I've just signed it, nearly at 9,000 now.
I can't believe Mabels post. Being disabled shouldn't be about being in debt. It usually is as the resources are so low and it won't change anytime soon, the same as some people's attitudes to the disabled

So, DLA is going to go, but it will be replaced with something else. Is that right? But people are going reassesed to see if they need it?

I had heard (probably on here) that far too many people were being told that they were going to lose disability benefits and had to go through a horrible appeal process to get it reinstated. I though that loads of people were gtting it reinstated because the assesors had made so many fuck ups? Am I still right?

Of course the lady in the article should get disability benefit. There is really no question about that.

You're right sevenfold DLA costs the goverment about £400 a month for ds and £220 CA for me, and extra CTC. With his respite 2 nights a month costing about £100 a night they are saving about £7,000 a month compared to residential care for him. And he doesn't need high end medical care so his is cheaper then some of the residential care packages.
But for the sake of right wing hard not caring bastards who would rather not see a family coping and relying on government help he could lose his DLA as he will be over 16 when the PIP comes in.

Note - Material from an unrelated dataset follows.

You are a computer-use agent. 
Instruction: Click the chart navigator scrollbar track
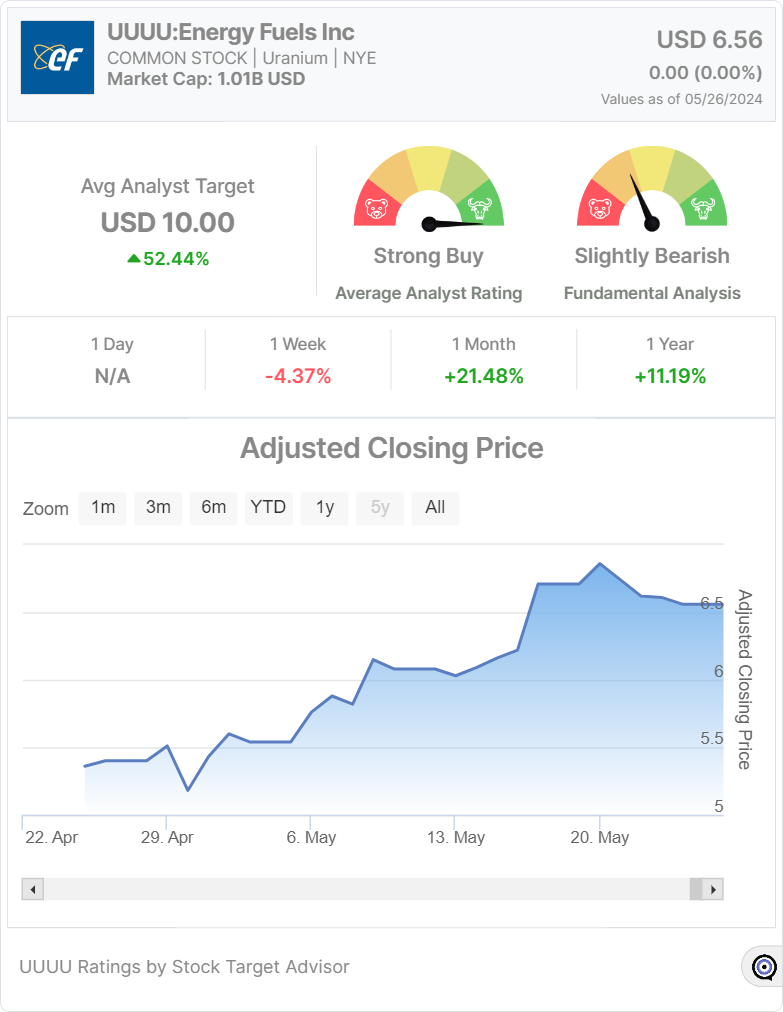tap(366, 889)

HE has a lifelong condition and will never be able to provide for himself but will probably be told to 'man up and get on with his life' or some other tripe they will tell us when they take the DLA away.

We have worried since his diagnosis about what will happen when he leaves school and when we die. Now we have to worry about not being able to provide for him when he is a teenager

Why automatically assume PIP is worse? I assume sevenfold's post was aimed at me, but all I am asking is where does it say people are suffering due to this change - no-one knows what it is, no-one will lose DLA until assessed for PIP, which may be more generous for some
I support helping the disabled, just not sure why most people on here are convinced the change will destroy disabled peoples lives -please let me have the evidence, rather than insults.

That's the bit that confuses me too youngermother.

youngermother

The govt is proposing to replace DLA with PIP,with a resource reduction of 20%.This means that either the numbers of claimants will be cut (fraud currently runs at

it wasn't I never mind people who want to find out more, but there were to shitty posts at the beginning of the thread(to be fair one as the other is a well know stirrer) that is who it was directed at.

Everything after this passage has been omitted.